The Tuntenhaus was a gay and drag queen squat occupied at Mainzer Strasse 4 in East Berlin following the fall of the Berlin Wall in 1990. The documentary depicts life in the Tuntenhaus. The focus of the film is closely linked to its production history. Director Juliet Bashore had initially been commissioned by the BBC to produce a documentary about neo-Nazis in the newly reunified Berlin. That project did not achieve the intended results, as the neo-Nazi squatters were less willing to participate on camera.

By contrast, members of the gay squatter community were more open to being filmed, which led to their becoming the central subjects of the documentary. It was directed by Juliet Bashore for British broadcaster Channel 4. Part one is 25 minutes long and part two is 20 minutes.

• GIVEN DATA
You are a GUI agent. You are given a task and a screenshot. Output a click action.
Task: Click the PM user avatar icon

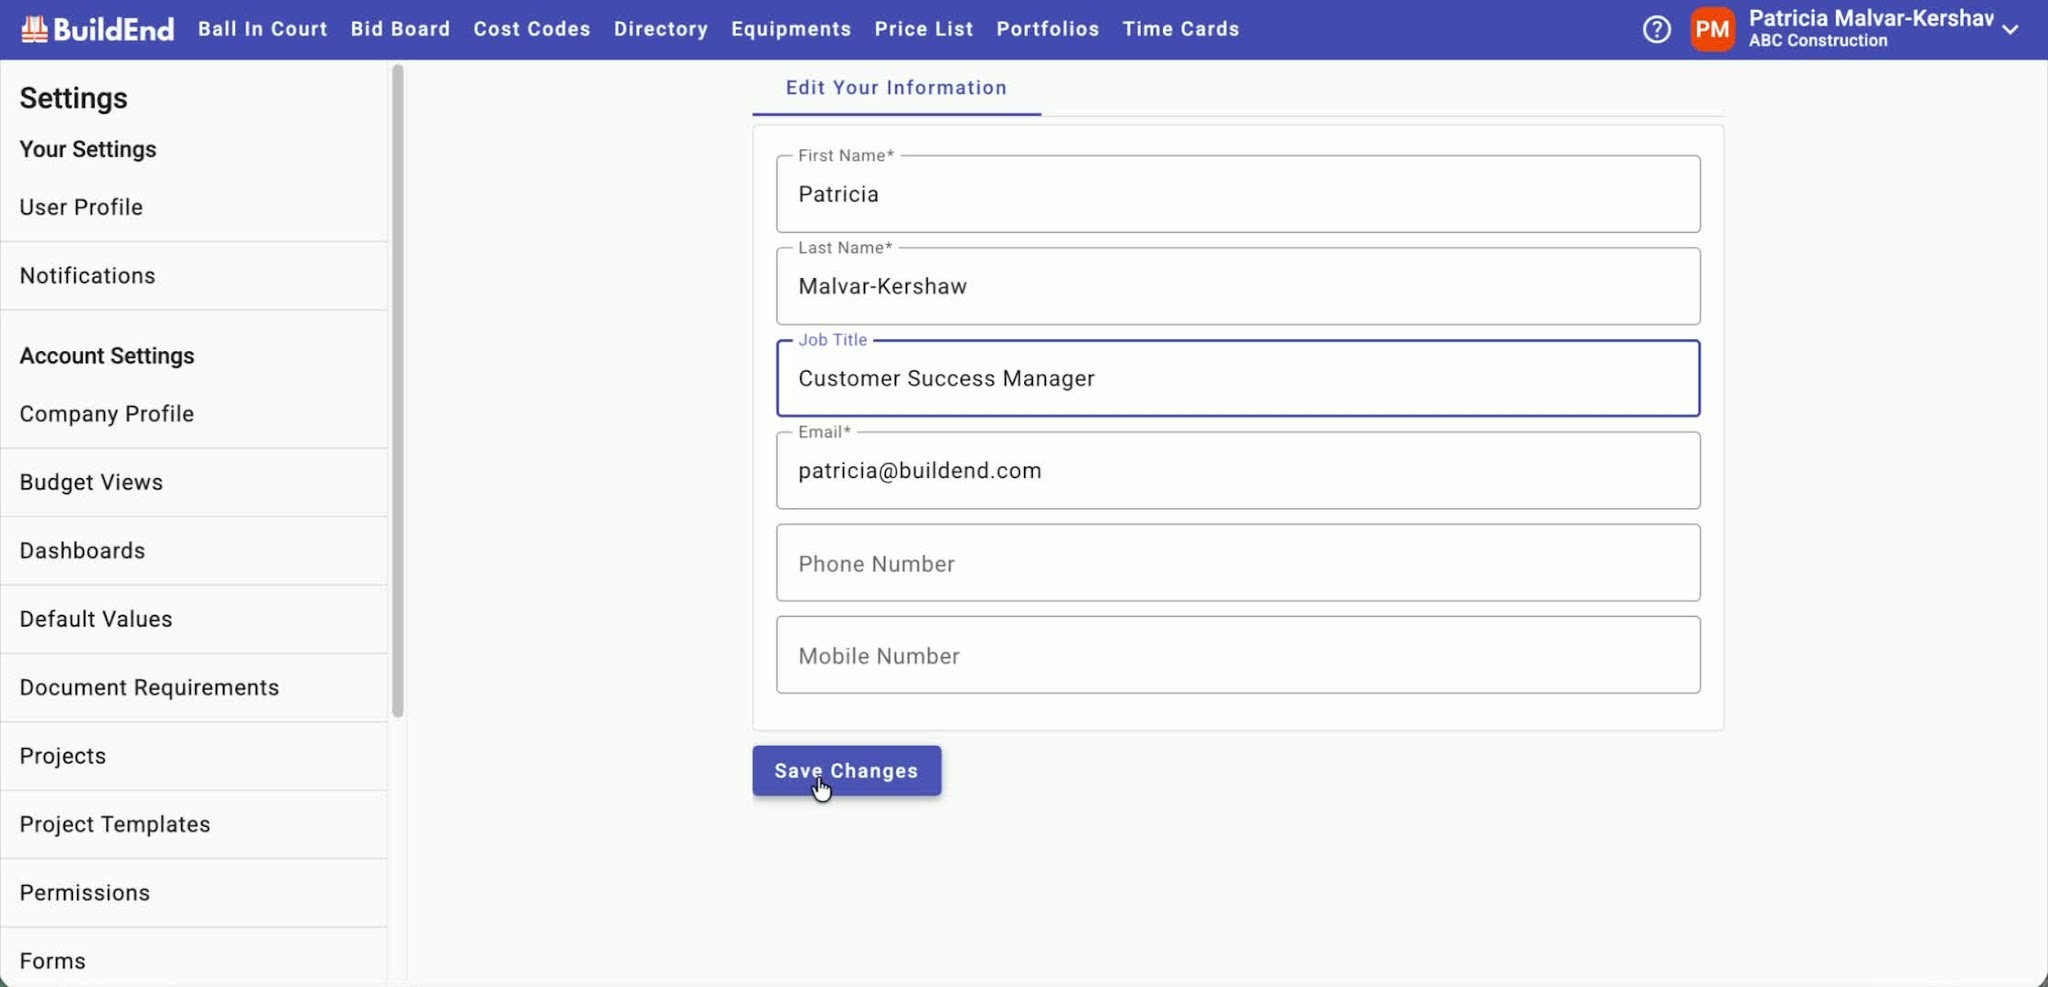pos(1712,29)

* * *

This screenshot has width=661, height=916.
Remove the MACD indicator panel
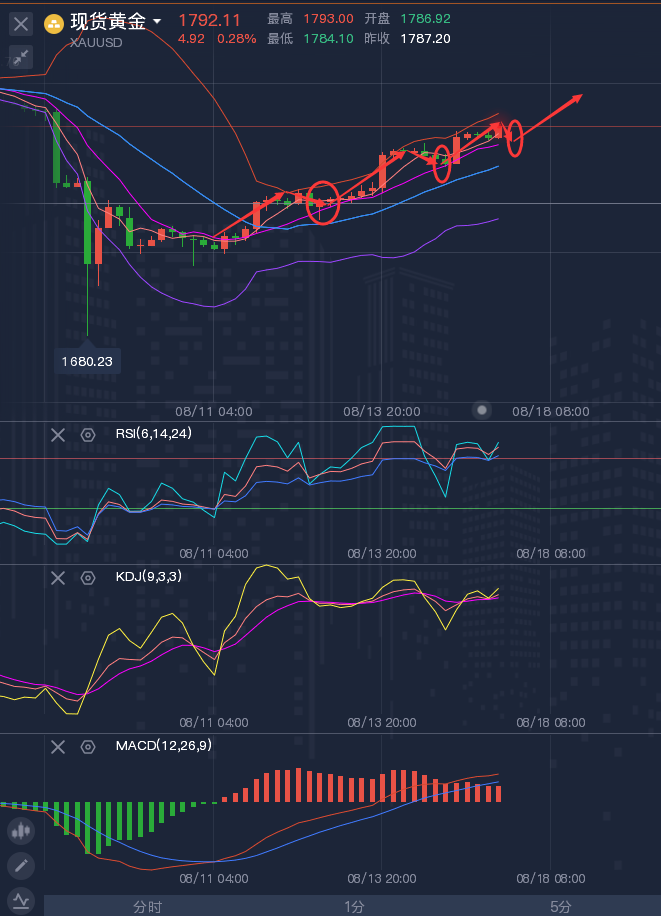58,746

* * *

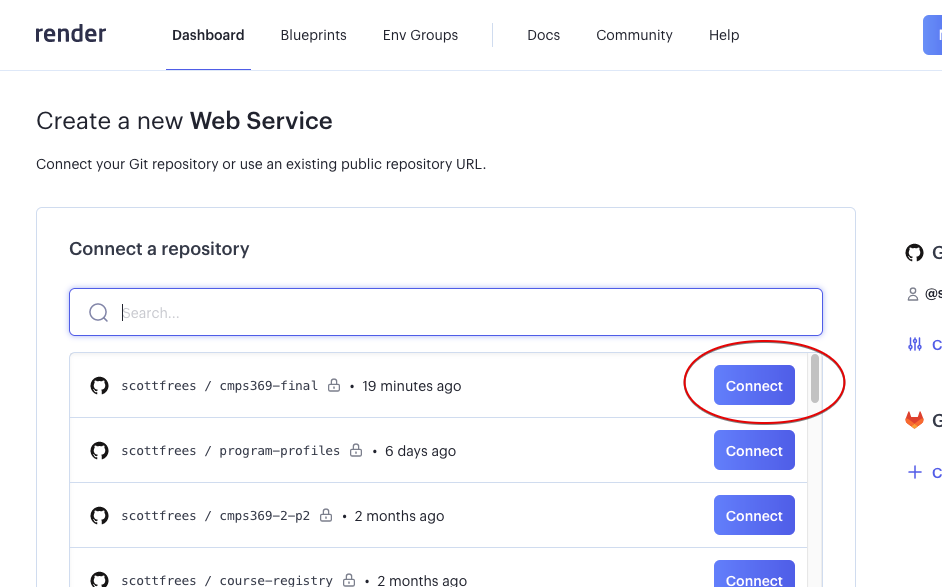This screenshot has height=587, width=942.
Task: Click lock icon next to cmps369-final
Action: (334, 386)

• WHAT YOU NEED TO DO
Write the next part of the passage about the Tuntenhaus documentary, picking up after its last sentence. You won't need the entries for this.

• WRITTEN REPLY
== Critical reception and legacy ==
Film critic Kevin Thomas, wrote it is "a tender, angry account of an East Berlin squatters commune created by gays and drag queens that is systematically destroyed and looted by West German military police in the immediate wake of reunification; ironically, Neo-Nazis, who had their own squatters commune nearby, supported reunification as strongly as the inhabitants of Tuntenhaus opposed it."

Die Tageszeitung, said the film "is about left-wing dreams and utopias and how they burst" and called the film "a wonderful contemporary document about Berlin shortly after reunification and the autonomous squatter scene, and above all about queer people who tried to create their very own ecosystem."

The Battle of Tuntenhaus has been discussed as an important documentation of radical queer history and as a unique artifact of autonomous and squatter movements. The Tuntenhaus itself was recreated as a squat on Kastanienallee and later legalized.

A 2022–2023 installation at the Schwules Museum in Berlin, curated by Bastian Krondorfer, featured sequences from The Battle of Tuntenhaus throughout the exhibit, and included a life-sized simulacrum of the squat recreated by installation designer Bri Schlögel, based on scenes from the film, alongside video installations by Vinzenz Damm. The Exberliner reported that the documentary was also screened at the open air cinema in Friedrichshain.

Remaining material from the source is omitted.